GRWD1, a new player among oncogenesis-related ribosomal/nucleolar proteins

Abstract

Increasing attention has been paid to certain ribosomal or ribosome biosynthesis-related proteins involved in oncogenesis. Members of one group are classified as "tumor suppressive factors" represented by RPL5 and RPL11; loss of their functions leads to cancer predisposition. RPL5 and RPL11 prevent tumorigenesis by binding to and inhibiting the MDM2 ubiquitin ligase and thereby up-regulating p53. Many other candidate tumor suppressive ribosomal/nucleolar proteins have been suggested. However, it remains to be experimentally clarified whether many of these factors can actually prevent tumorigenesis and if so, how they do so. Conversely, some ribosomal/nucleolar proteins promote tumorigenesis. For example, PICT1 binds to and anchors RPL11 in nucleoli, down-regulating p53 and promoting tumorigenesis. GRWD1 was recently identified as another such factor. When overexpressed, GRWD1 suppresses p53 and transforms normal human cells, probably by binding to RPL11 and sequestrating it from MDM2. However, other pathways may also be involved.

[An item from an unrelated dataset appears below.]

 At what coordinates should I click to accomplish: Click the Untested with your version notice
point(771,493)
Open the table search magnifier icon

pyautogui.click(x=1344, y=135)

Keywords: GRWD1; PICT1; RPL11; nucleolar stress response; oncogene; p53; tumor suppressor.

Figure 1.

A model for p53 regulation by ribosomal/nucleolar proteins. (A) In unstressed cells, tumor suppressive ribosomal proteins (RPs) such as RPL11 localize in the nucleolus, and MDM2 binds to and ubiquitinates p53. As a result, the cellular p53 level is kept low. (B) Nucleolar stress disrupts the nucleolus and releases the RPs into the nucleoplasm, where they interact with MDM2 and inhibit its ubiquitin ligase activity, inducing p53. (C) Other stresses such as DNA double-strand breaks and hypergrowth stimuli (e.g., expression of activated RAS) are also suggested to induce release of the RPs into the nucleoplasm, contributing to p53 induction. It is unclear whether nucleolar breakdown occurs under such conditions. (D) In cancer-prone ribosomopathy cells, the levels of the RPs are decreased by heterozygous mutations (or homozygous mutations for some factors). As a result, the RP-MDM2-p53 pathway cannot function in stressed cells, leading to tumorigenesis. (E) When overexpressed, GRWD1 binds to and inhibits RPL11, thereby down-regulating p53. As a result, tumor formation is promoted. As detailed in the text, PICT1 similarly binds to RPL11 and thereby inhibits p53.